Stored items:
**********
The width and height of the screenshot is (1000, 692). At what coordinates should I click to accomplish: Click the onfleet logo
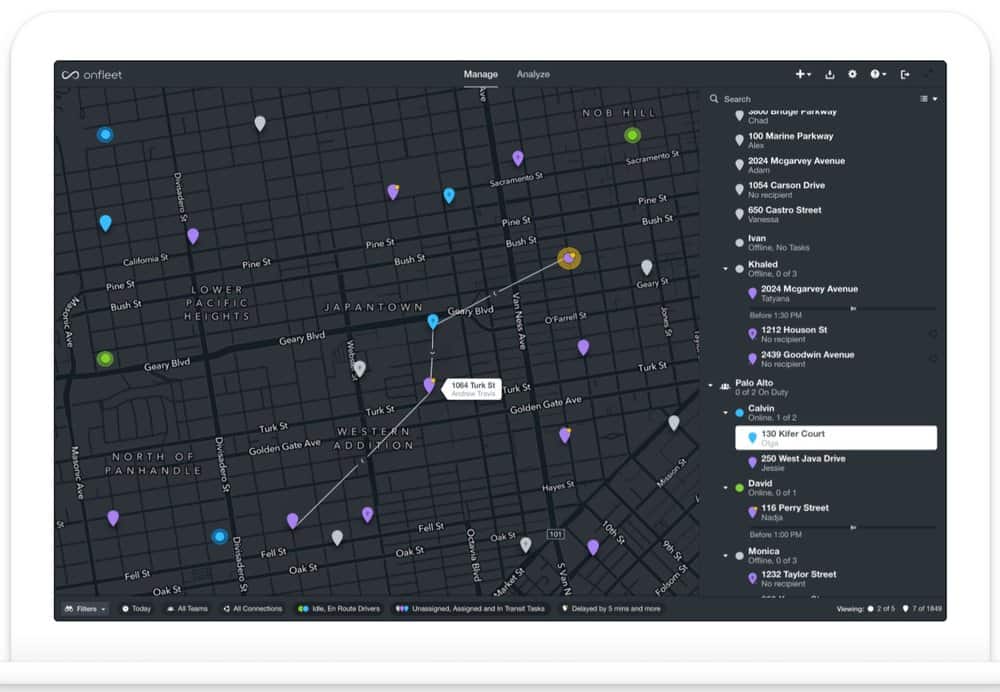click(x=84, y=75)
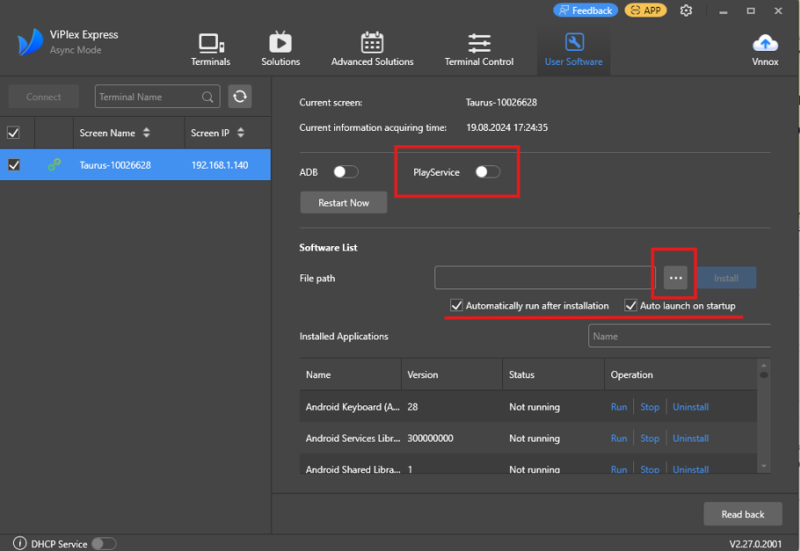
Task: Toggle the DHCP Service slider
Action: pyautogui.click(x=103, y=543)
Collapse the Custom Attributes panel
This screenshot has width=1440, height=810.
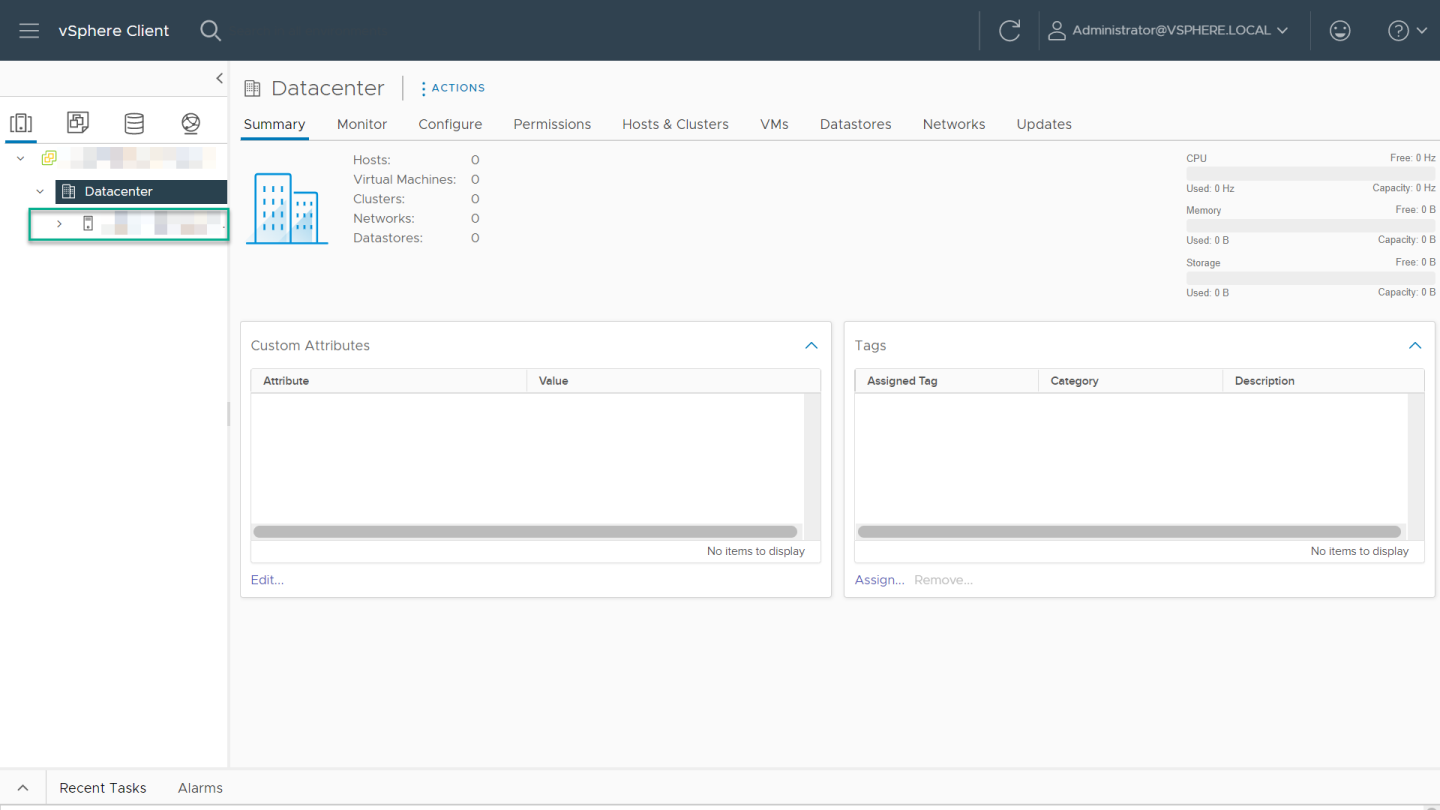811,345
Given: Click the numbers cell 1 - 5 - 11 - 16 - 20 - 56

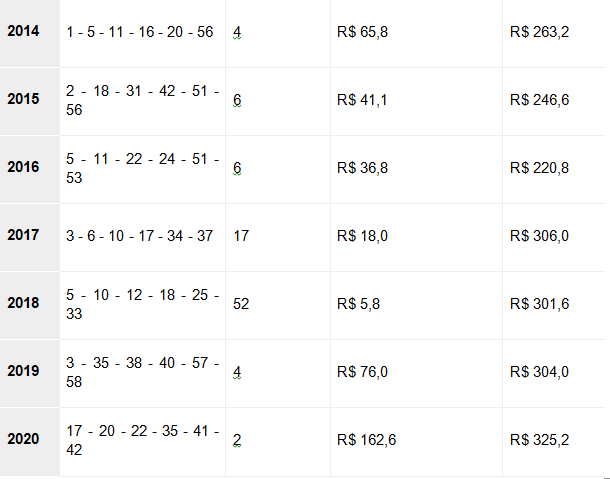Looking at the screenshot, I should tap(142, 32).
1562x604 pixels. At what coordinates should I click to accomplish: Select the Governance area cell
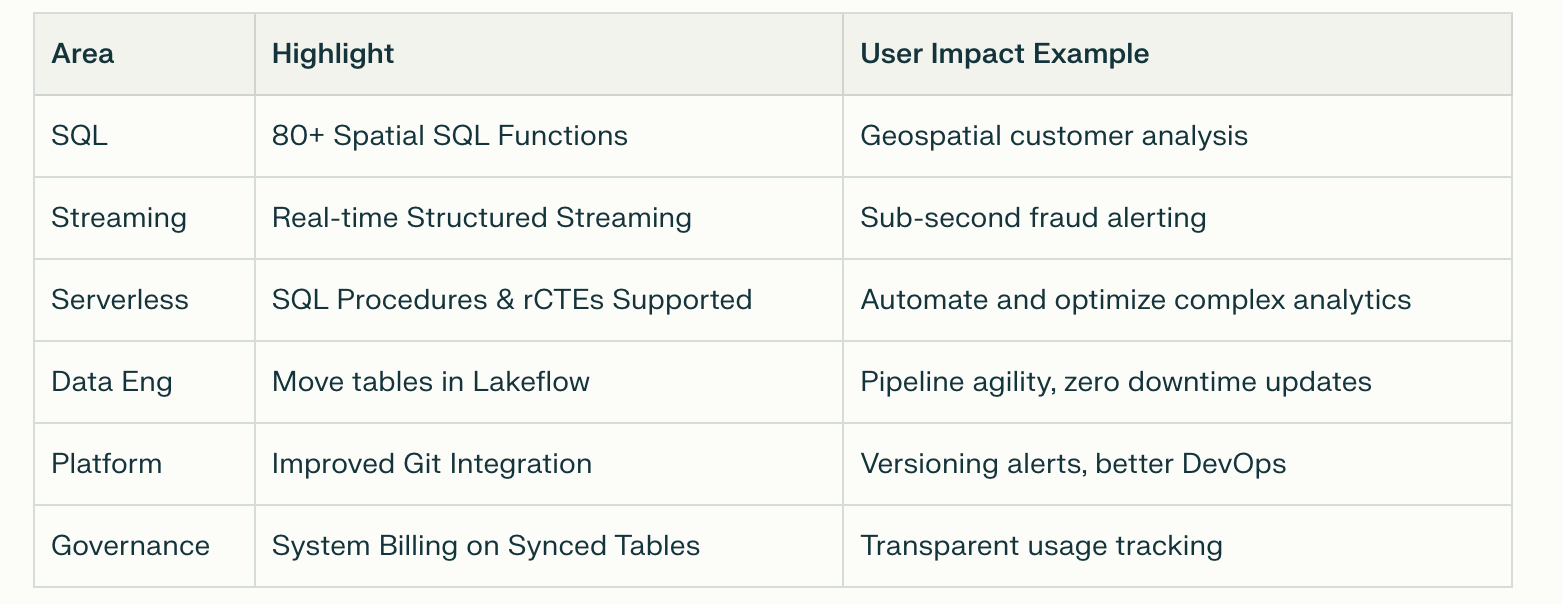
**********
Problem
Output each record above exactly as written. Skip any pictures.

Result for this exercise
The width and height of the screenshot is (1000, 692). At what coordinates should I click to accomplish: Click the onfleet logo
click(x=84, y=75)
Task: Toggle the DHCP Service slider
Action: pyautogui.click(x=103, y=543)
Collapse the Custom Attributes panel
This screenshot has width=1440, height=810.
811,345
Given: Click the numbers cell 1 - 5 - 11 - 16 - 20 - 56

Looking at the screenshot, I should tap(142, 32).
1562x604 pixels. At what coordinates should I click to accomplish: Select the Governance area cell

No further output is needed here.